Unfortunately OurKid people who live in squalor will do so whether they own their home or not and yes, gifting them the house is rewarding bad behaviour. They may eventually learn the hard way when they find their mother isn't the only landlord who evicts them for disrespecting the property they live in.

Iam64 Tue 09-Apr-24 13:59:56

VioletSky

Elaine I may have a bit of a mess in the kitchen and maybe in the fridge too...

We have also had hamsters (good way to teach children responsibility)

I hope no one would really ever be willing for their children to estrange them because they evicted them over that small a mess?

Can we see the photos? Is it worse than your words described?

RYBT

VioletSky Tue 09-Apr-24 14:19:56

Yes of course I have read the thread

I simply would not expect things to become perfect in a short time frame

I would never be "flippant" over estrangement, I think it is easy to say someone would gladly be estranged rather than the washing up being left in a home until things happen like grandchildren and the OP is then estranged from them too

I really cannot understand casually suggesting allowing estrangement be the best course of action when it has hurt so many people on this forum and the pain is often compared to a "living bereavement". Especially when there are grandchildren. So many other avenues are available to get family relationships back on track, like mediation and counselling.

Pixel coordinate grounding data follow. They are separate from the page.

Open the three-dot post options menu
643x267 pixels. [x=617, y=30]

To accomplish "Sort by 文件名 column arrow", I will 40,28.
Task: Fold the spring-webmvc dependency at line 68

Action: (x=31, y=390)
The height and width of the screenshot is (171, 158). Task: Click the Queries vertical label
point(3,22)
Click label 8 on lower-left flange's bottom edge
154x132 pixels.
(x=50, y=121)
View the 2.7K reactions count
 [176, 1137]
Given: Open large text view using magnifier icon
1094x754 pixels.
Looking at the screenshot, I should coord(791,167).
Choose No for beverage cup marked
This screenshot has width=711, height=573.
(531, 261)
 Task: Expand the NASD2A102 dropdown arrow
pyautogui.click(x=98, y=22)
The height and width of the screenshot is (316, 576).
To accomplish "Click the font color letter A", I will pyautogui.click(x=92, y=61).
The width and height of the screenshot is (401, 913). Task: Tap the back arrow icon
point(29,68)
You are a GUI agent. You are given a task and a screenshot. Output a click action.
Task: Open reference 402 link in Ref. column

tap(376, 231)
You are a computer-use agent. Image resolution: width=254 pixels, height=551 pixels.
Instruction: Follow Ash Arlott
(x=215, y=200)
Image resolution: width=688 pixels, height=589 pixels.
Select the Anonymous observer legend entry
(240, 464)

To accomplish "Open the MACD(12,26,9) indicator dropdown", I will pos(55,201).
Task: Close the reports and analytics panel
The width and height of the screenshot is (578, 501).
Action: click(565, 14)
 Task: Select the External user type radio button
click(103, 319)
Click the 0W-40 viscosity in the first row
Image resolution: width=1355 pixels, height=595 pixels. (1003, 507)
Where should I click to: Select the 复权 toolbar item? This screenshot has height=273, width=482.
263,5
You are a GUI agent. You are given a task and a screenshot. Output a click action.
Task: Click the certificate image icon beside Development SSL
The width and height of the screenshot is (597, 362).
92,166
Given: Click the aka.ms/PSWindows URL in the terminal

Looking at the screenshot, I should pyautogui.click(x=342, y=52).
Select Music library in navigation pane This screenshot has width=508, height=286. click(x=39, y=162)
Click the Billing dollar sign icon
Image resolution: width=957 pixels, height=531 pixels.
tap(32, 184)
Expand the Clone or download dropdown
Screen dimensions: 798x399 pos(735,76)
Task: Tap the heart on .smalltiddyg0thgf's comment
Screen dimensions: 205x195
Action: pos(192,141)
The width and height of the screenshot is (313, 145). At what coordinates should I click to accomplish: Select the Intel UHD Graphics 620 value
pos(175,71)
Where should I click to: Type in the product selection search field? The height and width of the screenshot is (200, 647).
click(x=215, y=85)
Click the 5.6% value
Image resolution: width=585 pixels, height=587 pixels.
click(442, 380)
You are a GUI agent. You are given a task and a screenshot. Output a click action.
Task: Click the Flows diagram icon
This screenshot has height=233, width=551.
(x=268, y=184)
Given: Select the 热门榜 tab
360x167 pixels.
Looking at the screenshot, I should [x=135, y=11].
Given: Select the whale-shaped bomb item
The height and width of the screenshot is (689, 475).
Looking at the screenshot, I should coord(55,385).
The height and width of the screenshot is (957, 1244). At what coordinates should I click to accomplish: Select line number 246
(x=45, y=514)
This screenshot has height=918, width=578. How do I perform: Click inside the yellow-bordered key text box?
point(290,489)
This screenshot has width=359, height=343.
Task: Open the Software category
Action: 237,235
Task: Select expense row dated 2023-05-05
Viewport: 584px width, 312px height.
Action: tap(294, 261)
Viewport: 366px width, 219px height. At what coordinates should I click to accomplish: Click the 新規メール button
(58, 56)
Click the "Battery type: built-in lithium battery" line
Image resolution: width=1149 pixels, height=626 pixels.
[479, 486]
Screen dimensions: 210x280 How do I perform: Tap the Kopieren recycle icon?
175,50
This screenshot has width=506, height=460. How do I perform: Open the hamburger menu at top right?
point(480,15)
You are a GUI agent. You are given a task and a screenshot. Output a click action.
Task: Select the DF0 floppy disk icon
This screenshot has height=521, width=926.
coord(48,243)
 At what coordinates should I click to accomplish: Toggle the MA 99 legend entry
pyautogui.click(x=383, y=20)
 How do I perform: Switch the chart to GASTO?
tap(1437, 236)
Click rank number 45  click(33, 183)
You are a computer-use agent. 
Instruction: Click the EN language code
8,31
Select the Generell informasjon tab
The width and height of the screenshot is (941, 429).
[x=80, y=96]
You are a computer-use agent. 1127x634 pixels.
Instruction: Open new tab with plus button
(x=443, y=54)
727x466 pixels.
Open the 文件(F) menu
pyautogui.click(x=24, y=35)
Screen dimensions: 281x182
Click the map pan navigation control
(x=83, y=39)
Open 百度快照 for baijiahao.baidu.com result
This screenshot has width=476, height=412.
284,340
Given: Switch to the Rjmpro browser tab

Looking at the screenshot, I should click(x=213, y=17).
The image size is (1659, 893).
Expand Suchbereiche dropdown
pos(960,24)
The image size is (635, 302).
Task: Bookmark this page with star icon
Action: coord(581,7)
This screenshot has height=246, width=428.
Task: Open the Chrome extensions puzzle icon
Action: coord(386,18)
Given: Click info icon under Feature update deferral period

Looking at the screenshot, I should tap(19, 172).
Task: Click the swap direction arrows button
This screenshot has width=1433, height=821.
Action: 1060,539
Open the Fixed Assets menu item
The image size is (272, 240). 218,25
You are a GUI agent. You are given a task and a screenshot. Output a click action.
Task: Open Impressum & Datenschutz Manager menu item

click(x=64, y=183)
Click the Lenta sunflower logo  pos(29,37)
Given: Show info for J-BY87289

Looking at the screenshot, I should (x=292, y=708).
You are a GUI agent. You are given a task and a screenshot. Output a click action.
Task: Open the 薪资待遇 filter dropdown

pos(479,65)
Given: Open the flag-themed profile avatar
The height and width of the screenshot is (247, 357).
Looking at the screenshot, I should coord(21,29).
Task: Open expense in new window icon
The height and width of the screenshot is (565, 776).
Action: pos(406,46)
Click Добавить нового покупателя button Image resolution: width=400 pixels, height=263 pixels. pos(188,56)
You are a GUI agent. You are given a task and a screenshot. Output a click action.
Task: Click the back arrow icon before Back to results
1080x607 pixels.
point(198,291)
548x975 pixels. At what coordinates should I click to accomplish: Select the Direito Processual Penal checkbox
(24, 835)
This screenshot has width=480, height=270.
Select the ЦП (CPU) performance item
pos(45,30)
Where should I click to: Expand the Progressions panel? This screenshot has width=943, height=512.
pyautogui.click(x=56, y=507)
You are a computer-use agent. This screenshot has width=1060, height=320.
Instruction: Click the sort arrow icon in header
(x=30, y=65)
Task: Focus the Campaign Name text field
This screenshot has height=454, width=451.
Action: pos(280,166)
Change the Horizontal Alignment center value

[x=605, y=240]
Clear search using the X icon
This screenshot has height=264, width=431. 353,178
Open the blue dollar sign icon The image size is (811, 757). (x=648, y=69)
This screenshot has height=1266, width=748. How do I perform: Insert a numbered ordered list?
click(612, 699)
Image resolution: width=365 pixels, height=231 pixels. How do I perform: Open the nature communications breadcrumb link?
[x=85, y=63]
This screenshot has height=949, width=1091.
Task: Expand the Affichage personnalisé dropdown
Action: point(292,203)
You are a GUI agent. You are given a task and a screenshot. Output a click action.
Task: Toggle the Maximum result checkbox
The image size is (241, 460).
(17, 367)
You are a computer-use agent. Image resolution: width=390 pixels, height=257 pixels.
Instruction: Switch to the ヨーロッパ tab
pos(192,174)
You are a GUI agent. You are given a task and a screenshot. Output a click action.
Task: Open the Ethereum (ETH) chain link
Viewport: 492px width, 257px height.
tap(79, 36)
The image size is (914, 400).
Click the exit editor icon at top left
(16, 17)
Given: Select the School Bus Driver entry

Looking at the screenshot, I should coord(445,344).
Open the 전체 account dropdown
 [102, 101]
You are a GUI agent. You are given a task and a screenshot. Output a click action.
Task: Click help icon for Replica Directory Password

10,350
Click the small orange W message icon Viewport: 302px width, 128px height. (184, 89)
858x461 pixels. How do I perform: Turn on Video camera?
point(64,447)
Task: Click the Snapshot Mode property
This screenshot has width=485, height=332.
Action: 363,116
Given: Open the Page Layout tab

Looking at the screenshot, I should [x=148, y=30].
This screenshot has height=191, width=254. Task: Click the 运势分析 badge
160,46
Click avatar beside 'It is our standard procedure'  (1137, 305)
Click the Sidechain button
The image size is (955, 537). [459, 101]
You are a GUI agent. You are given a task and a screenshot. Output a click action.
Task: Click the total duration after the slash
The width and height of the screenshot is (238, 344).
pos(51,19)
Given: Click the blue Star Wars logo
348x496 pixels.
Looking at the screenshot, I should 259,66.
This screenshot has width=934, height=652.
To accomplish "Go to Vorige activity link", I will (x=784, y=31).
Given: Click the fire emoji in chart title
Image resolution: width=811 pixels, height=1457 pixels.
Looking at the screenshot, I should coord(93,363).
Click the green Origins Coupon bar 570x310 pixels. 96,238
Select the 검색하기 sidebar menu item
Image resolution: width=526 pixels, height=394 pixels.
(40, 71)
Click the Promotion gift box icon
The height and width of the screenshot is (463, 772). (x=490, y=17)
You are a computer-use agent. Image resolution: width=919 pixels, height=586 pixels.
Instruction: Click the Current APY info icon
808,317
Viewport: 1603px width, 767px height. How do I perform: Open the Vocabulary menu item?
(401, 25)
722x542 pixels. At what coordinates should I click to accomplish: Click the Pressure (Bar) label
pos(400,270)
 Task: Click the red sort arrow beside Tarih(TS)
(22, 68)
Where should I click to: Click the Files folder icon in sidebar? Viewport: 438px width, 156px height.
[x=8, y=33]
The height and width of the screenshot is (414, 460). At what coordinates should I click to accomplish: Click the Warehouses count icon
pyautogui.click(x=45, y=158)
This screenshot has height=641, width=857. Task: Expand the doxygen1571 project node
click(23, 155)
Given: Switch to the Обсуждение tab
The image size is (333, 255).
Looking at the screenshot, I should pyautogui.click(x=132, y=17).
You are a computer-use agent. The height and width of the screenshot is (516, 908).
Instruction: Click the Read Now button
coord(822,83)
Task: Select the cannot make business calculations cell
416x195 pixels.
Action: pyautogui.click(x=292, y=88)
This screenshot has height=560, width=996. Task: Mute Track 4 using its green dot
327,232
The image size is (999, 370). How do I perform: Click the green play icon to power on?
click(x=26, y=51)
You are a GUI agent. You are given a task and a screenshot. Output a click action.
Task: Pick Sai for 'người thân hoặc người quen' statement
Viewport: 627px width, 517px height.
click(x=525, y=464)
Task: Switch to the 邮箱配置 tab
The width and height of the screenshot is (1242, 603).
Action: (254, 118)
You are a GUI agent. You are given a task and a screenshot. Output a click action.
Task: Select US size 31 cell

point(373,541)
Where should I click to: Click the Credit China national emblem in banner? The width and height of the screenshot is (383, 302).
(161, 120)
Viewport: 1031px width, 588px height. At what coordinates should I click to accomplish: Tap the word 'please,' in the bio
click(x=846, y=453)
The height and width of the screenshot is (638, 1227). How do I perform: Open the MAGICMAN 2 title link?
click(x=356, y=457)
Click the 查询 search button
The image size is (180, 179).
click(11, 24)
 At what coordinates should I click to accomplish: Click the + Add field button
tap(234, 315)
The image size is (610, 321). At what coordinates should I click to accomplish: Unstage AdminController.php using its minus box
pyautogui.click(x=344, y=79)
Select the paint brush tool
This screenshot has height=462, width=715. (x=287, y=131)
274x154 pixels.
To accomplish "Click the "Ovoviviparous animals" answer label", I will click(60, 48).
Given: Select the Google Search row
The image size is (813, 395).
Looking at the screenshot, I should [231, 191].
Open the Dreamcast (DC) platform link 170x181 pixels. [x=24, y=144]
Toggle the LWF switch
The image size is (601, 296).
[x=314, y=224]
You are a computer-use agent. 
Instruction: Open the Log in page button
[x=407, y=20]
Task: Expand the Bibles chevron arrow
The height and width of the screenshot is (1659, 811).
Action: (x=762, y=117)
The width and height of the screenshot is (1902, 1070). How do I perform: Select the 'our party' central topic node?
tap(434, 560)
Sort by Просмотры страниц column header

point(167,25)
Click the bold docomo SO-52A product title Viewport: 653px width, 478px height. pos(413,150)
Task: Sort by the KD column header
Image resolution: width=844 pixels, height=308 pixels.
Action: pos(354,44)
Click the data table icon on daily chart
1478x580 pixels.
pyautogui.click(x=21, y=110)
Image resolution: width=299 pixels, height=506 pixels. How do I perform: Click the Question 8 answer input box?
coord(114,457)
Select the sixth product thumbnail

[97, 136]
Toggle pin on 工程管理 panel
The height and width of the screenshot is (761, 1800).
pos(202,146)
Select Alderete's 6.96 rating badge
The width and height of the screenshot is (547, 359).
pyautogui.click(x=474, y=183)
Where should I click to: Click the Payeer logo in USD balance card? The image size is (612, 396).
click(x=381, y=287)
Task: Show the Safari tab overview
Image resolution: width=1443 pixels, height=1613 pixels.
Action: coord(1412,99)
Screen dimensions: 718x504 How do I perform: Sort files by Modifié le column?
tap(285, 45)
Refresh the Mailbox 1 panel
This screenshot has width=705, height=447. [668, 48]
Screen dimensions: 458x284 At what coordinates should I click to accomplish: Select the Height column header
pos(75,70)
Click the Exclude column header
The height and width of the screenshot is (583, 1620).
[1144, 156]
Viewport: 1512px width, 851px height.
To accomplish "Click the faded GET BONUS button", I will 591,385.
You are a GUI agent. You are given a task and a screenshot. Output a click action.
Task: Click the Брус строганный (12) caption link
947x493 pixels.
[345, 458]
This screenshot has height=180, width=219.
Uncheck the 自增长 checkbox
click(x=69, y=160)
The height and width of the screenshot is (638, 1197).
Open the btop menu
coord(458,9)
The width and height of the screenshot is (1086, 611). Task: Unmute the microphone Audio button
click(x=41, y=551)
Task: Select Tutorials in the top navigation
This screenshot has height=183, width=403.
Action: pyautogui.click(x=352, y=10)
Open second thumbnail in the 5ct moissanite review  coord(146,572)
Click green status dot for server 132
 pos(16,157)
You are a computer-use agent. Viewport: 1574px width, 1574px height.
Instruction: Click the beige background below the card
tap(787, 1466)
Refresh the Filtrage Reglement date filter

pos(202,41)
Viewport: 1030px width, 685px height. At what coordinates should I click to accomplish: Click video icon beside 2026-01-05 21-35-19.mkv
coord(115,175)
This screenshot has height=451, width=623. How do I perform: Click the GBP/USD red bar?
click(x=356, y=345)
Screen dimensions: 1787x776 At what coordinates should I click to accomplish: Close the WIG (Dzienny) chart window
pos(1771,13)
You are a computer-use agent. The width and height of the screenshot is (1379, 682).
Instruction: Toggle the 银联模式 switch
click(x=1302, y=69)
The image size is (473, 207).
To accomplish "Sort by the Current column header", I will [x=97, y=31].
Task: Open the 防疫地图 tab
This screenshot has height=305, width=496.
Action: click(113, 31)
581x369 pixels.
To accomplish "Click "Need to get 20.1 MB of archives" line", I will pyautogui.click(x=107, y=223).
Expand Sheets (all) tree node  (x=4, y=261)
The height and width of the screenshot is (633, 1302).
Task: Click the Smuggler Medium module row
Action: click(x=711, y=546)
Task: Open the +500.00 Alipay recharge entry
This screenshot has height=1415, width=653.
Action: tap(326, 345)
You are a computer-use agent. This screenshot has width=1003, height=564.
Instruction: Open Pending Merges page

So I think I would say I am equally baffled by some of the responses

pascal30 Tue 09-Apr-24 14:20:04

Iam64

VioletSky

Elaine I may have a bit of a mess in the kitchen and maybe in the fridge too...

We have also had hamsters (good way to teach children responsibility)

I hope no one would really ever be willing for their children to estrange them because they evicted them over that small a mess?

Can we see the photos? Is it worse than your words described?